(Page and screen pointing data)

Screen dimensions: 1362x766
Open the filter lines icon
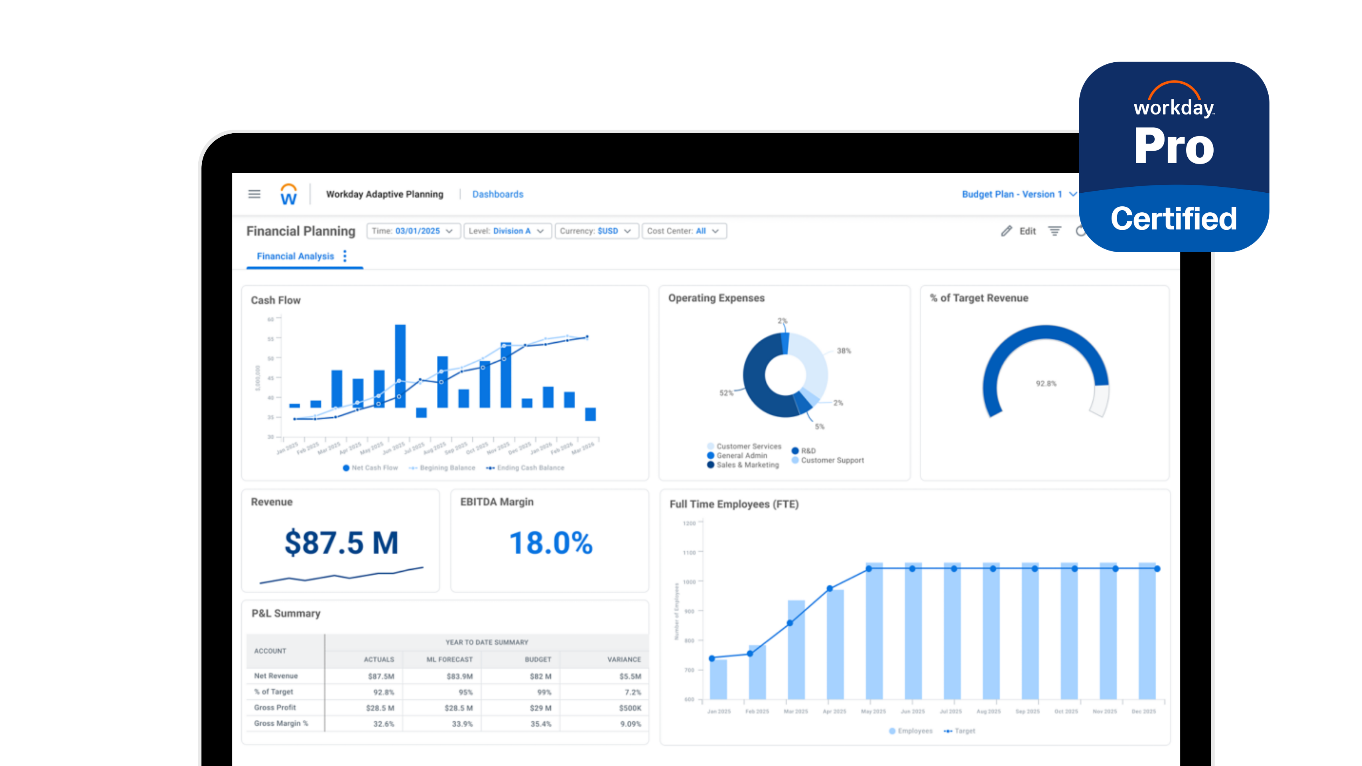point(1054,231)
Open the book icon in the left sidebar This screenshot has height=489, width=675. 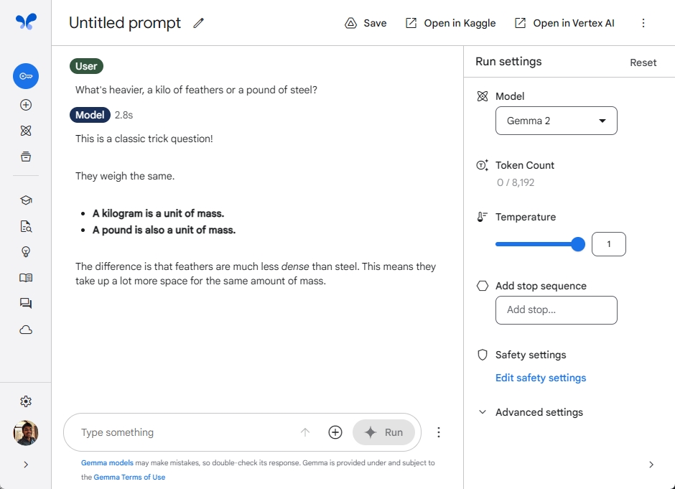(26, 278)
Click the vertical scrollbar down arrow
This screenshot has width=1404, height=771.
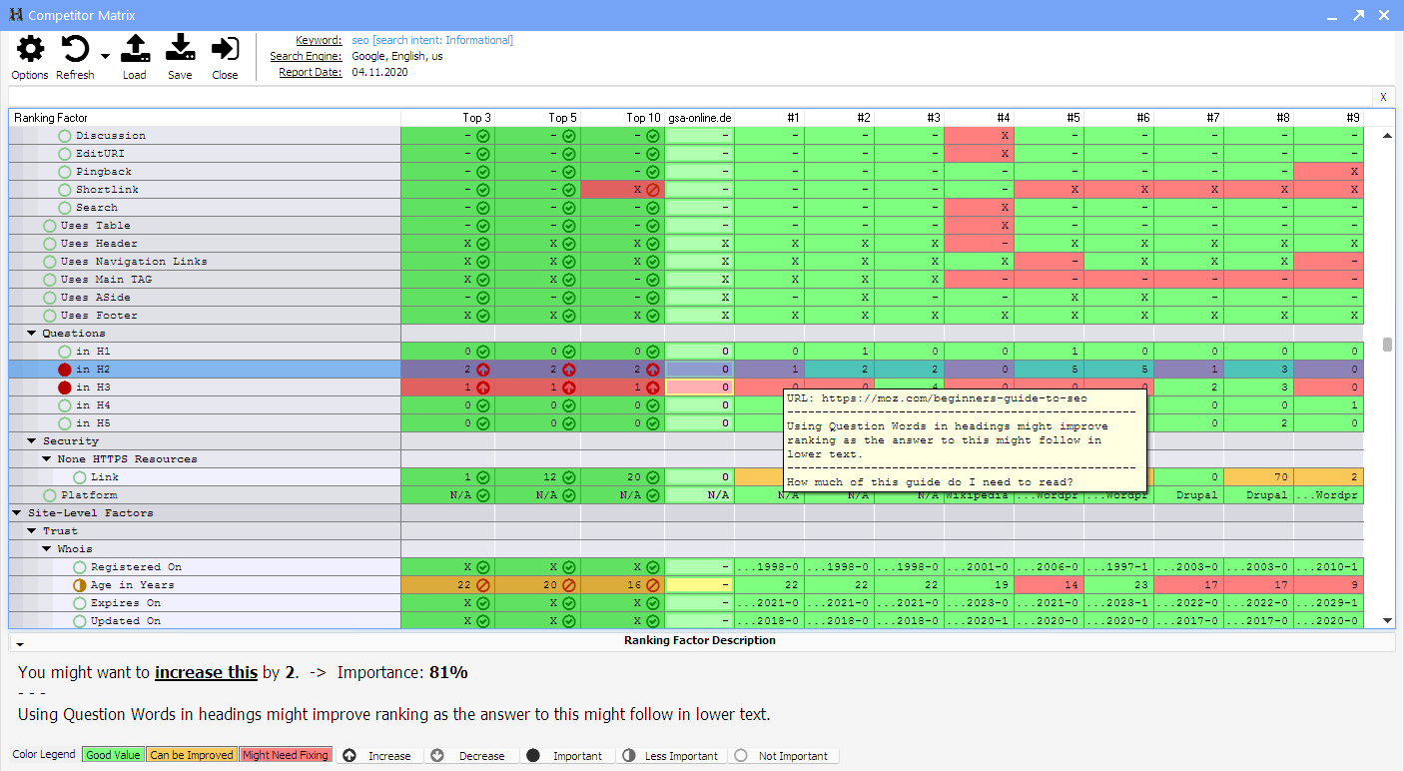(x=1386, y=621)
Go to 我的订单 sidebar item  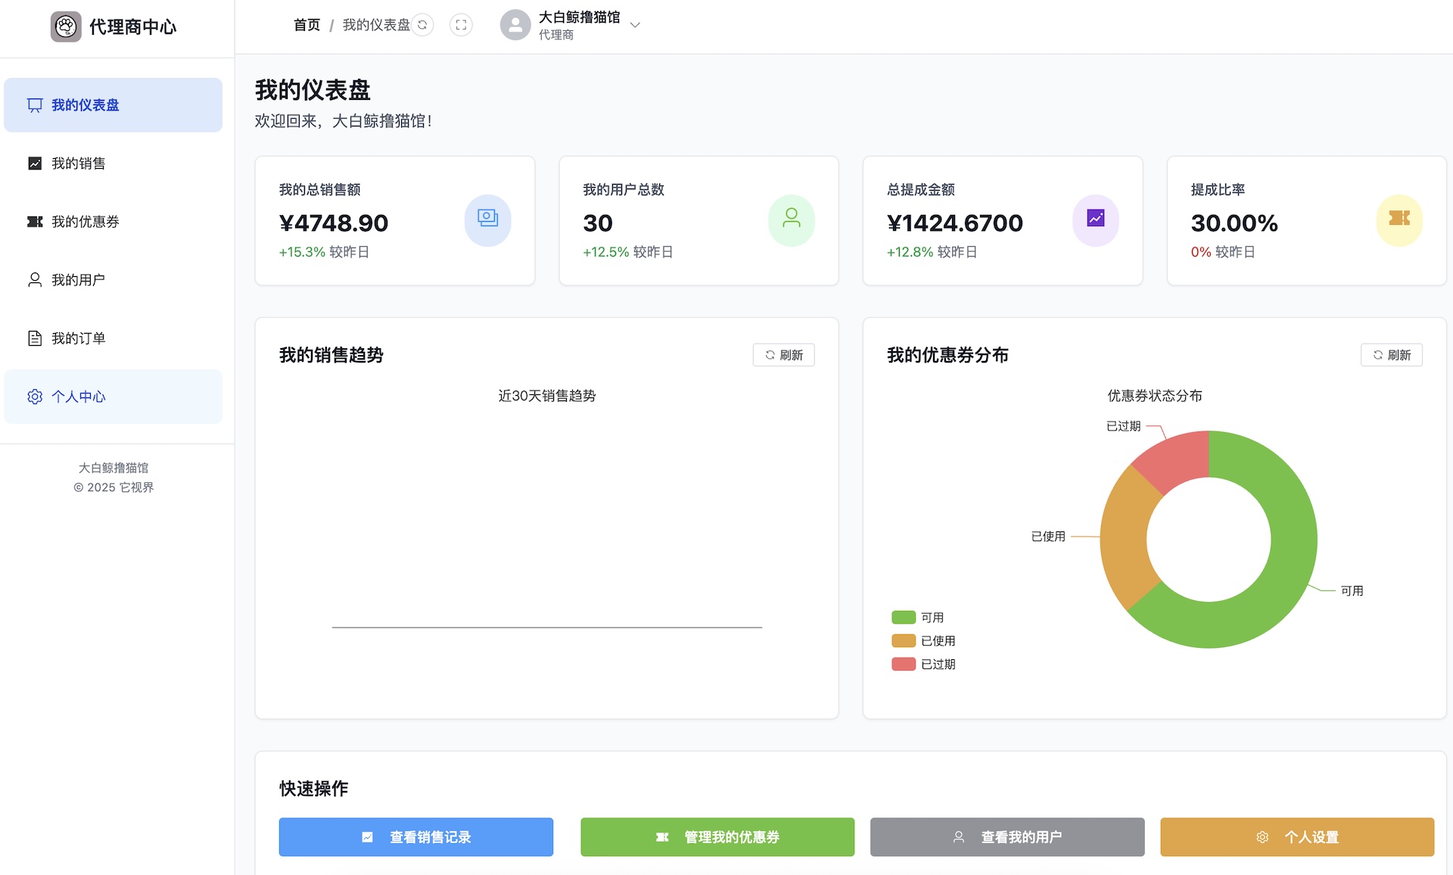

Direction => Copy the lines starting at the one that contains "Click the vertical scrollbar down arrow" and continuing through the last of the lines, both ends included, without changing anything. Leave out the pictures.

Answer for the task =>
Click the vertical scrollbar down arrow
This screenshot has width=1404, height=771.
(x=1386, y=621)
Go to 我的订单 sidebar item  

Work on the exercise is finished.